To Go Left, Turn Right
If every instinct you have is wrong, then the opposite would have to be right
For the next several weeks, we will republish our favorite “Neutral Ground” columns from this year.
One of the rites of passage in moving to New Orleans is learning how to make a left turn.
This took me several months. When I first moved here, I discovered that many of the major streets—Canal, St. Charles, Poydras—forbid drivers from making left-hand turns, sometimes for blocks at a time. So I kept driving until I could finally make a left, and then I’d weave my way toward my destination on side streets, muttering and cursing. It seemed primitive and aggravating, further evidence of a city designed by traffic engineers with a penchant for torment.
But then someone told me that the way to make a left is simple if counterintuitive: First you make a right. In a few dozens yards there’s invariably a spot you can U-turn and proceed in the direction you want. There are no signs to indicate this, or any special lane markings. It’s just local knowledge. Lots of regions have their own way of making turns—in suburban New Jersey, where I grew up, turning left often involved a jughandle turn—but as with much else in New Orleans, sometimes you need to go the wrong way to go the right way.
The right-then-left, it turns out, is farsighted and progressive. A few years ago the American Planning Association held its annual meeting in New Orleans, during which I dropped in on a surprisingly engrossing 90-minute panel discussion on how planners were trying to fix left turns worldwide. (Don’t judge.) Significant brainpower has evidently gone into this. Consider: about one in six automobile accidents occurs when drivers are turning left. Left turns also cause bottlenecks, backups, long light cycles (and therefore more carbon emissions). And dedicated left-turn lanes consume untold acres of prime real estate. Fixing the left turn is the urban planner’s equivalent of landing someone on the moon.

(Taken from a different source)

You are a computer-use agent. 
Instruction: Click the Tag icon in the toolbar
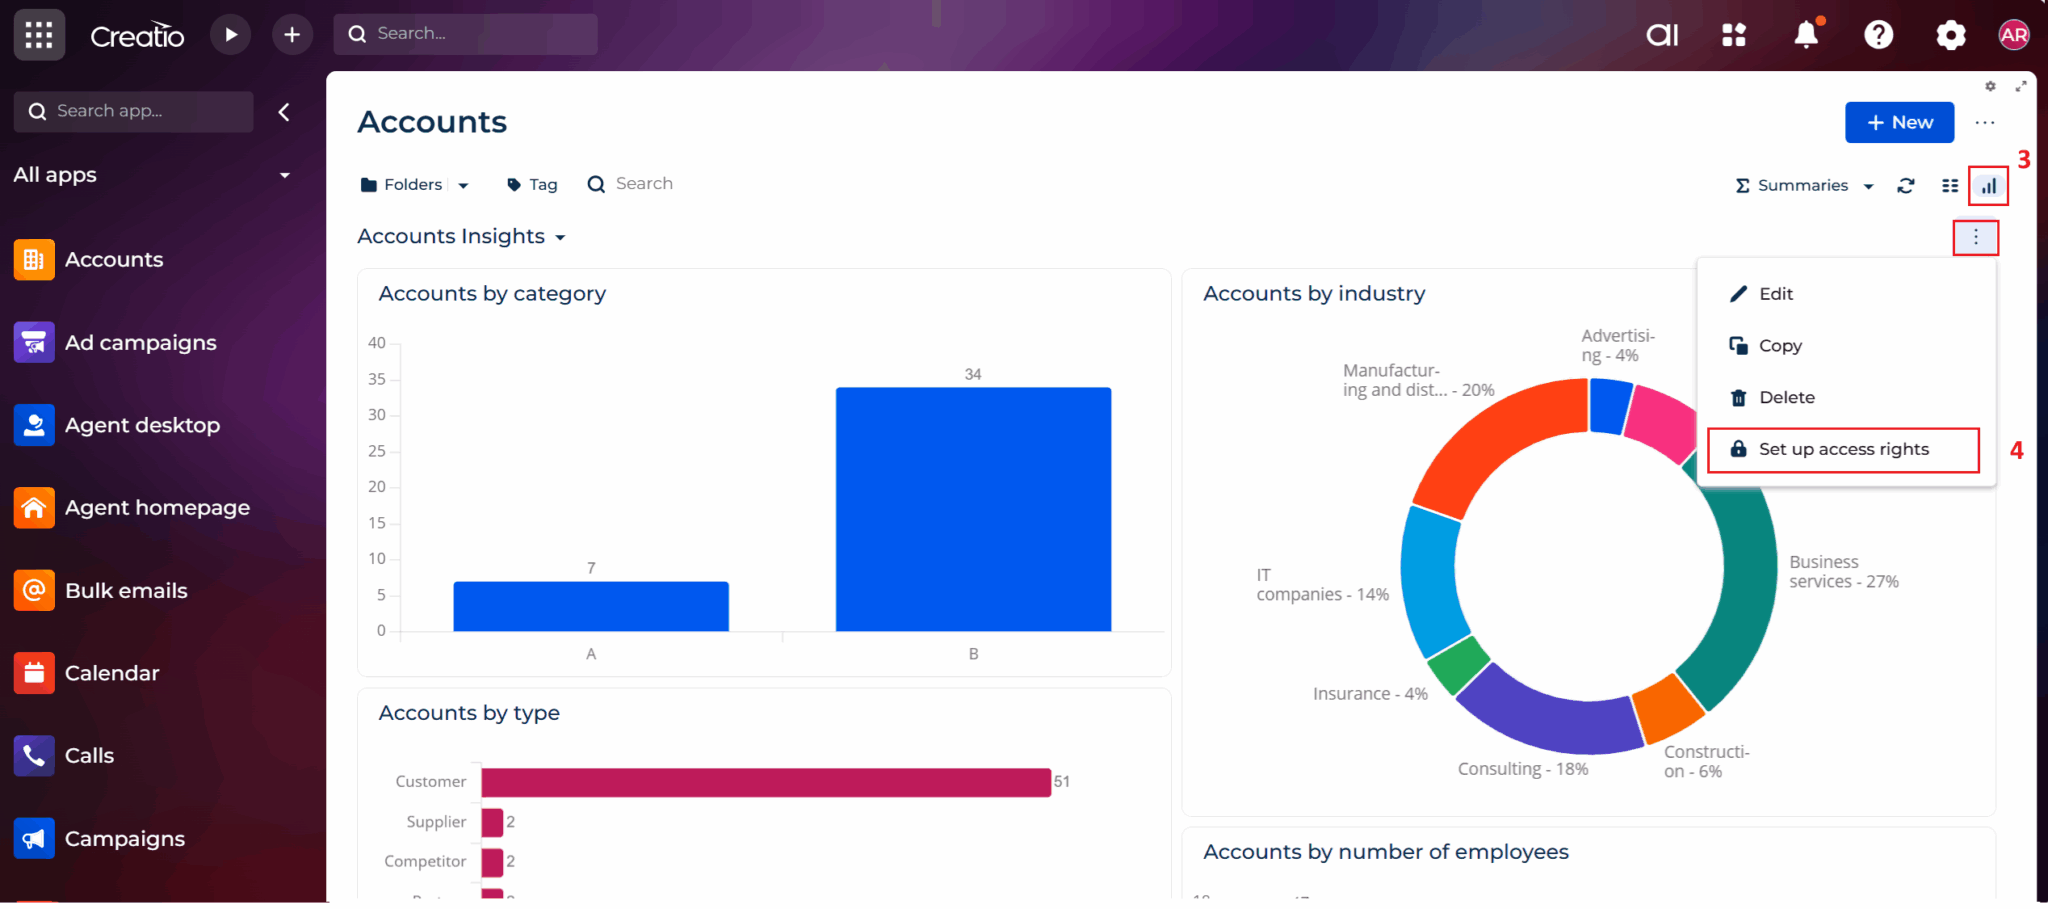(516, 184)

At the APA meeting, I learned that going-right-to-turn-left is actually a thing. Developers and traffic planners in new and expanding communities are increasingly embracing this approach. It’s called the “median U-turn” or “boulevard turnaround” or (sometimes) a “Michigan left.” There’s also a variation involving small rotaries known as the “bow-tie left.” This is what I’ve been calling our local maneuver when describing it to visitors because it seems most suited to the city. (There’s also a “seersucker straightaway,” although as yet it’s a term without a definition.)
I like that New Orleans often finds itself in the vanguard simply by adhering to traditions. The St. Charles streetcar line, with its iconic 1920s streetcars, is the oldest continuously operating system of its kind in America. Granted, the cars don’t follow much of a schedule, almost always run in herds or never show up, and are hot in summer and cold in winter. But everybody still loves them and wants one—nearly 50 American cities have brought back streetcar lines in the past 15 years. (Streetcar lines are also expanding here.)
Another trend where New Orleans is ahead of the curve is the woonerf—which means “living street” in Dutch and first arose in Holland in the 1970s. (Also called “naked streets.”) The ideas is that you eliminate sidewalks and traffic lights and other guidance and simply allow cars and walkers to intermingle; eye contact and body language replace traffic signs. Where conditions permit, it’s proven hugely successful. Everybody’s more careful and respectful; accidents drop; traffic flows more smoothly.
Some American communities have lately been testing out this approach, but in my neighborhood, it’s been this way for a long while. Many of the sidewalks hereabouts have been wholly ingested by tropical foliage, or thrust upward by the roots of oaks into great slabs, like something from Caspar David Friedrich’s iceberg paintings. So we often walk in the narrow streets. Cars slow and go around us. We nod. Naked works.
Getting around by car in New Orleans is also fraught with challenges. The entire city seems torn up at the moment with construction projects that are nearly Egyptian in scale. But more so, the earth hereabouts is highly erodible, unstable and given to subsidence. As a result, many streets are rucked and corrugated, and often pocked with landmark-sized potholes. One fissure opened up a few blocks from our house a while back; someone marked it by depositing a queen-sized mattress in it, fully upright. It was scarcely visible, and it remained there for weeks. Communities everywhere employ highly engineered and often expensive “traffic calming” measures to slow cars in residential areas, such as textured surfaces and speed bumps. Here, it’s done through the traditional means of neglect. It’s cheap and effective.
Bug or feature? That’s a question I ask nearly every day. If you want to make a left, you have to go right. If you want to move forward, you move back. Sometimes what you least desire is actually what you most want.
There’s a local bumper sticker I used to see: “New Orleans: So Far Behind We’re Ahead.” I don’t see it as much these days, and this causes me a small amount of anxiety. Can left-turn lanes be next?